The first half of Body of Lies is a crackerjack spy thriller. Leonardo DiCaprio is Roger Ferris, an up-and-coming operative who can actually speak Arabic. Russell Crowe is his handler back at Langley, driven to track down a terrorist (nefarious, obviously). The two Americans spend a great deal of time talking to each other on the phone, as Ferris criss-crosses the Middle East--starting first in Iraq and then Jordan and Dubai.
As you might imagine from the title, conspiracies and deception are intimated from the very beginning. Is that intelligence chief in Amman all he appears? What about Ferris’s new assistant? Is he on the up and up? And should Ferris really be falling in love with a Jordanian woman who lives in a Palestinian refugee camp? Of course, those of us who’ve seen these kinds of movies before will suspect Russell Crowe from the beginning.
The film, though, is more in the Tony Scott blowing-stuff-up mode than John le Carre’s cerebral approach. But Ridley Scott directs set pieces more effectively than his brother, incorporating high-tech surveillance footage and old-fashioned explosions into taut, urgent chases and confrontations that aren’t marred by ridiculously convoluted editing. This being a modern-day spy story, the Internet is also a primary location, though Hollywood still hasn’t learned how to make those kinds of encounters exciting (“now send emails to all his associates!!”).
The movie raises some interesting political issues early on, but those are quickly ignored for standard-issue espionage. Still, Scott and his editor Pietro Scalia move things along, offering just enough information to keep us guessing. That is, until the film’s final act when the guessing turns into head scratching.

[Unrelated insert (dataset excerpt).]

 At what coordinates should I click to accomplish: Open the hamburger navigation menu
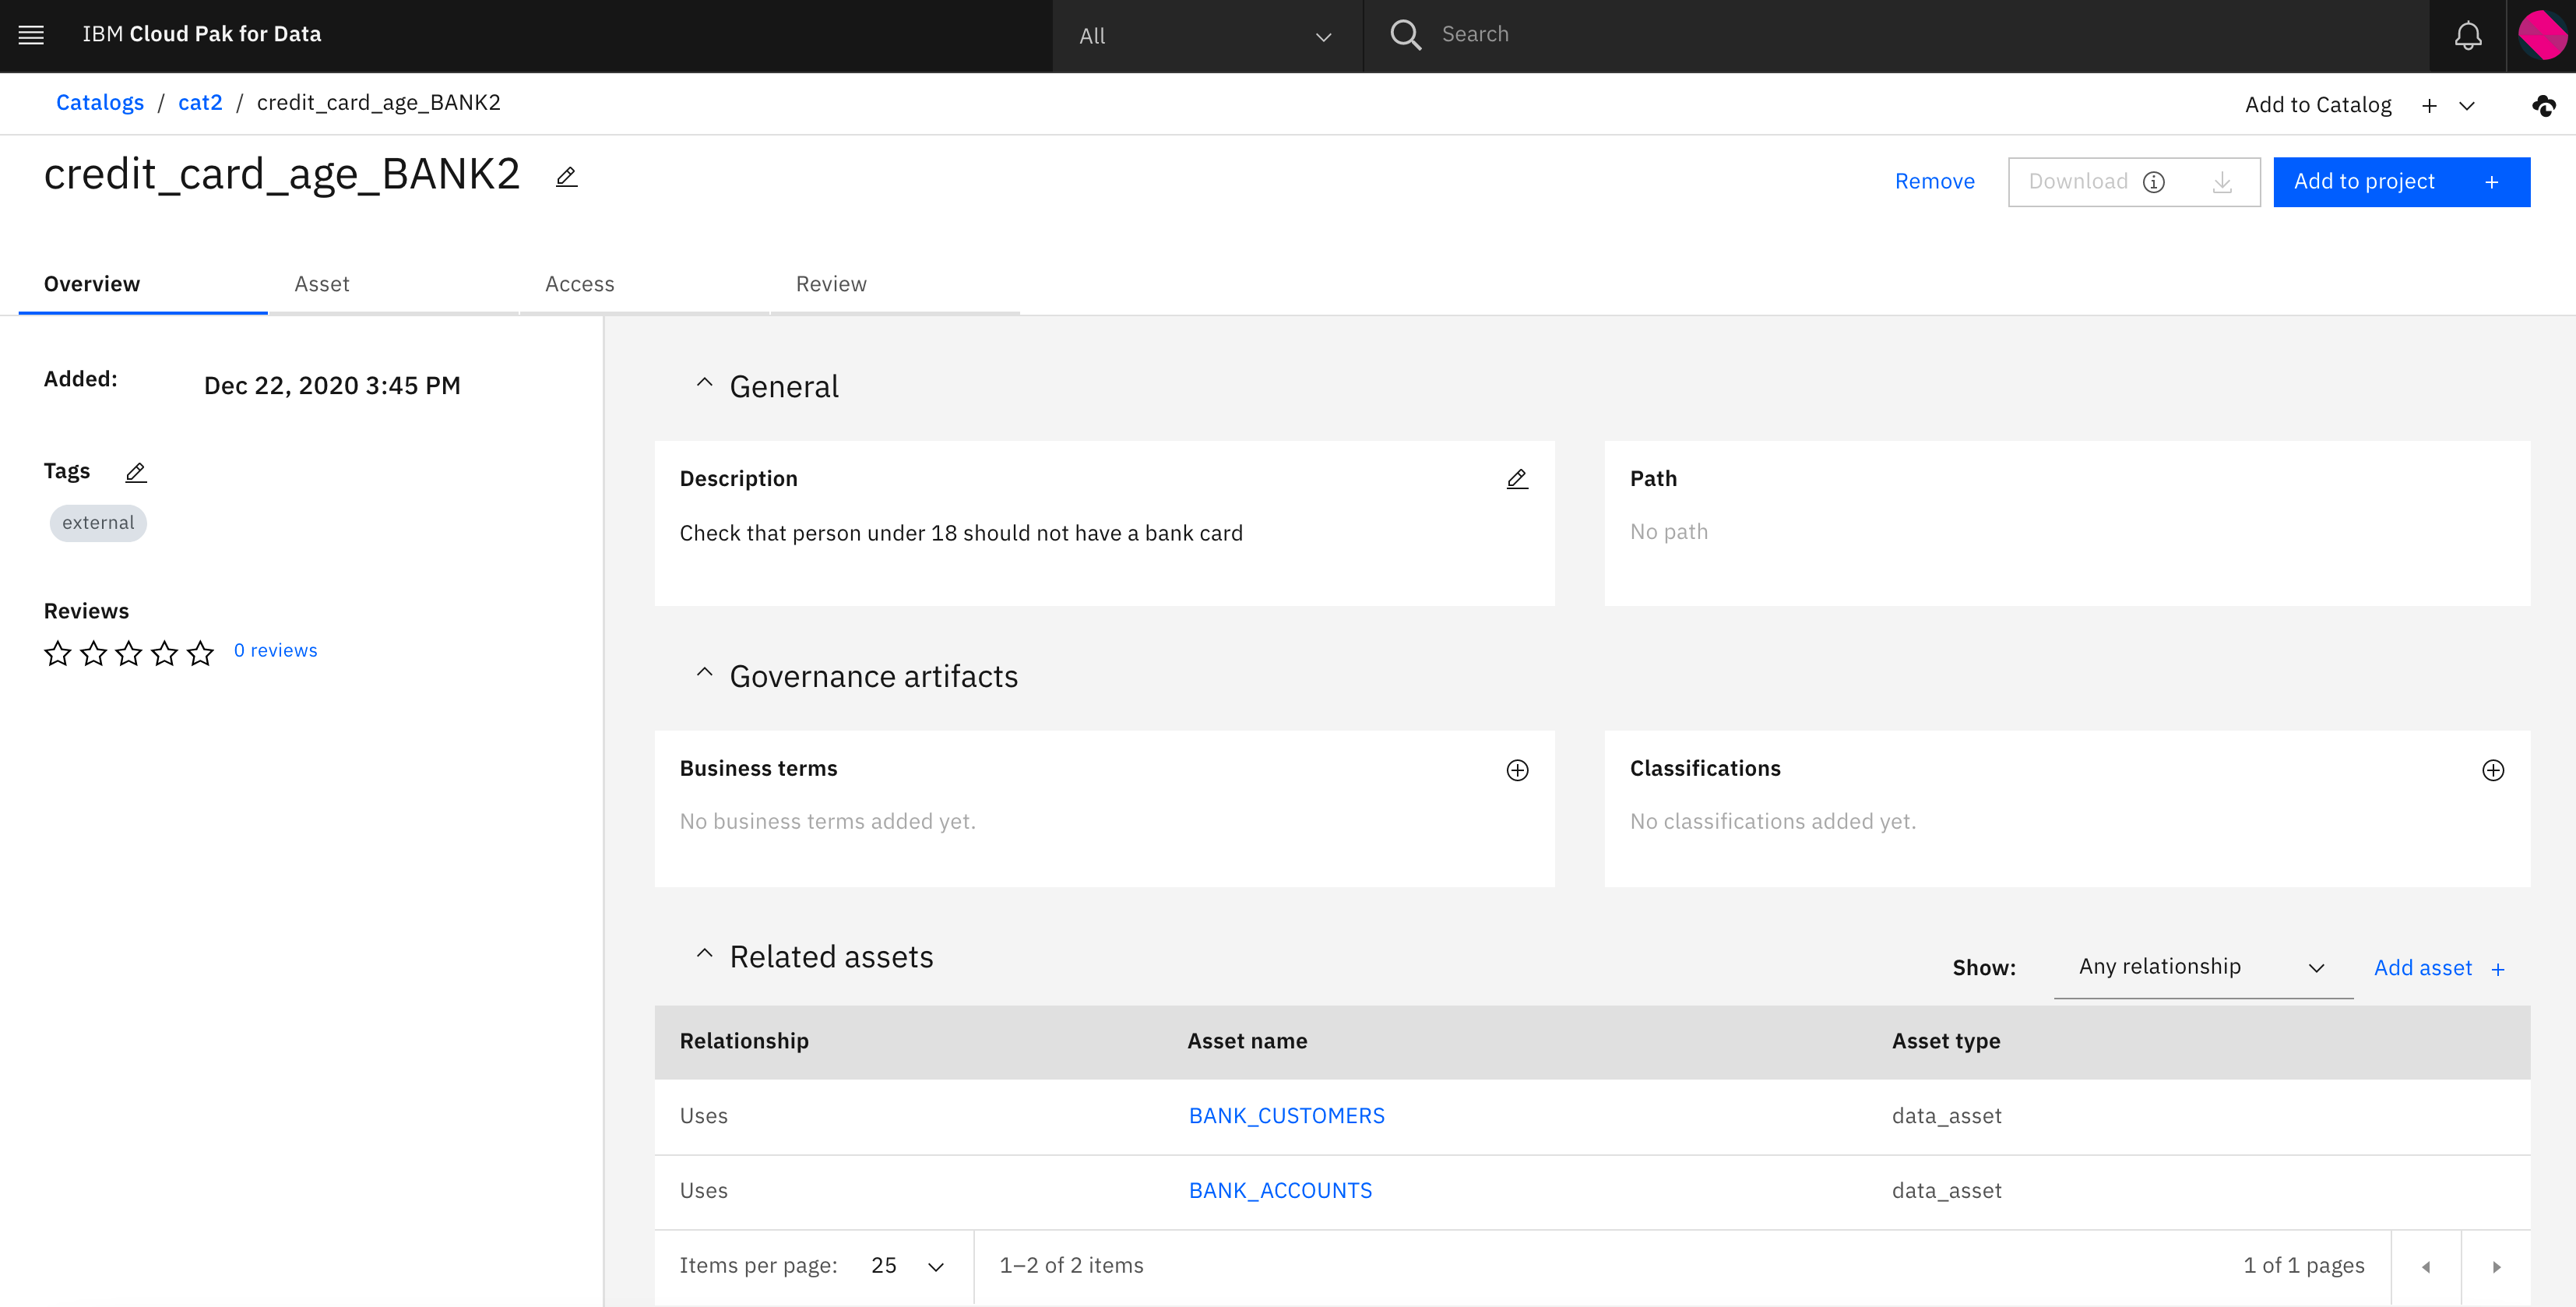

The problem is that the film does such a good job of establishing Ferris’s motives early on that we don’t believe the story when his motives suddenly change. I spent far too much of the final 45 minutes asking, “Why is he doing that?,” and not coming up with a satisfactory answer. Indeed, a couple decisions are absolutely inane, but the movie hopes we won’t notice. This all culminates with a climactic scene that is both gratuitous and unconvincing. It’s all relatively watchable, but I’d be lying if I said I wasn’t a bit disappointed.